There is no mention of dopage in The Battle, the just-published autobiography of Paul O'Connell, but there are some interesting references to 'l'accompagnement medicalise'. The month is June, 2005 and he's on the training ground in Wellington:

"I'd never been as worked up in training - not even remotely close. But then I'd never taken something called Focus before putting on my boots. You could call it an energy drink, but that wouldn't cover it. It contained a massive hit of caffeine. Whatever you happened to be feeling at the time, whatever mood you were in, it exaggerated it."

The month is March, 2010, and he has strained his groin in the Six Nations game with Scotland: "I went for a scan, and they said the pubic symphysis muscle between my pubic bones was under stress. 'What we're going to do,' said the doctor, 'is inject your groin with some cortisone.'"

The month is January, 2011 and his knees are starting to ache from lineout jumping: "Towards the end of my career, for a Saturday game I took Difene on Friday and Saturday. It was a miracle drug, except it could disagree with my stomach. So I took Zoton, an indigestion tablet that dissolves on the tongue and lines the stomach. By kick-off the body felt - at least for a while - pretty much symptom-free. No aches, no pains, nothing.

"I was always conscious that anti-inflammatories needed to be taken in moderation. I hated it whenever I had to take Difene to play. Rugby needs to have expert vigilance over legal painkilling medication, because when people's livelihoods are at stake it's human nature that some will go too far and do themselves long-term harm chasing short-term goals."

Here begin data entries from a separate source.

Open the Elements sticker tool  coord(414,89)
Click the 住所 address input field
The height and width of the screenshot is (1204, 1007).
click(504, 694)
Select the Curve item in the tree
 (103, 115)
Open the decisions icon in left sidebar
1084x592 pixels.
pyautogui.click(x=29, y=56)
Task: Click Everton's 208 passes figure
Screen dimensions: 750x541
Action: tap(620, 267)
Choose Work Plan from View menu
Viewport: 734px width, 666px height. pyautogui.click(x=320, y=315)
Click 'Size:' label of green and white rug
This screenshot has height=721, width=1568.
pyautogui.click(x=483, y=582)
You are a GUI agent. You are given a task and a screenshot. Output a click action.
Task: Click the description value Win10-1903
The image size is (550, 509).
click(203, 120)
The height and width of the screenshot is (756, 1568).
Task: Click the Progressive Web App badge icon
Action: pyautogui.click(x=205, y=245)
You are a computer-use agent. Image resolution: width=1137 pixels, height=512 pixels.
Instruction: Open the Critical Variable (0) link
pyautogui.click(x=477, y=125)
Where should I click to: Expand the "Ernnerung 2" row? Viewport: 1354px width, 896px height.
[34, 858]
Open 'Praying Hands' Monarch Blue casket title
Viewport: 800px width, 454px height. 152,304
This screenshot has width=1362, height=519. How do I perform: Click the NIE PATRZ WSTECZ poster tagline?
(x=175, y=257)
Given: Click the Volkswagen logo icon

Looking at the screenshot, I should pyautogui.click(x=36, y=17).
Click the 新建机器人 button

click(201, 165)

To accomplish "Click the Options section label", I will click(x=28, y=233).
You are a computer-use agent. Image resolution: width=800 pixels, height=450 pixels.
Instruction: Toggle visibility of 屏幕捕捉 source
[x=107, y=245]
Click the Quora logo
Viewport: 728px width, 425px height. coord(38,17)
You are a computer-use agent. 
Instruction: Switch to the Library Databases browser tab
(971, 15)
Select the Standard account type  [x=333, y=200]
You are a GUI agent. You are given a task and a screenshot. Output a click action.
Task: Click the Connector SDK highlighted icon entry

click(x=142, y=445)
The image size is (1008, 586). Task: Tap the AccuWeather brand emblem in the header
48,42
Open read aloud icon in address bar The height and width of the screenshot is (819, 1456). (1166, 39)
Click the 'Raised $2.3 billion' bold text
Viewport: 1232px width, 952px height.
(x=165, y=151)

The month is April, 2015 and he's thinking about the end and the price he has paid:

"There's a scene in Andre Agassi's book Open that has stuck with me. He was hobbling through a hotel lobby, a day after beating Marcos Baghdatis in five sets at the US Open. He was 36 and he'd been playing pro tennis for 20 years. His back was banjaxed. He needed cortisone shots to keep going. His father - who had been obsessed with making him the world's best tennis player since he was a small child - appeared from out of nowhere and grabbed his arm: 'Quit,' he said. 'Just quit. Go home. You did it. It's over.'"

As I write these words, there are 44 rugby autobiographies on the bookshelf to my left. Do any of these British or Irish players address the issue of doping in the game?

No.

The 'l'accompagnement medicalise?'

No.

The role doctors are playing?

No.

On Friday, a day after it was revealed that three of the world's best players - Dan Carter, Juan Imhoff, and Joe Rokocoko - had tested positive for a corticosteroid, O'Connell appeared on the Late Late Show. Was he asked about it? No. Was it addressed by Alan Quinlan in his column for the Irish Independent? No.

As usual, it was Benezech who stepped up to the plate.

"What this affair demonstrates is the sur-medicalisation and hypocrisy of this sport," he told Le Monde. "Because what we're being told here is that Dan Carter was given corticoids to treat an injury. But these corticoids don't treat it, they just ease the pain. They are a treatment for performance, not a muscle that has been damaged. So the player's health once again is put at risk - short term and long term."

But that's our blindspot. And not what we want to hear.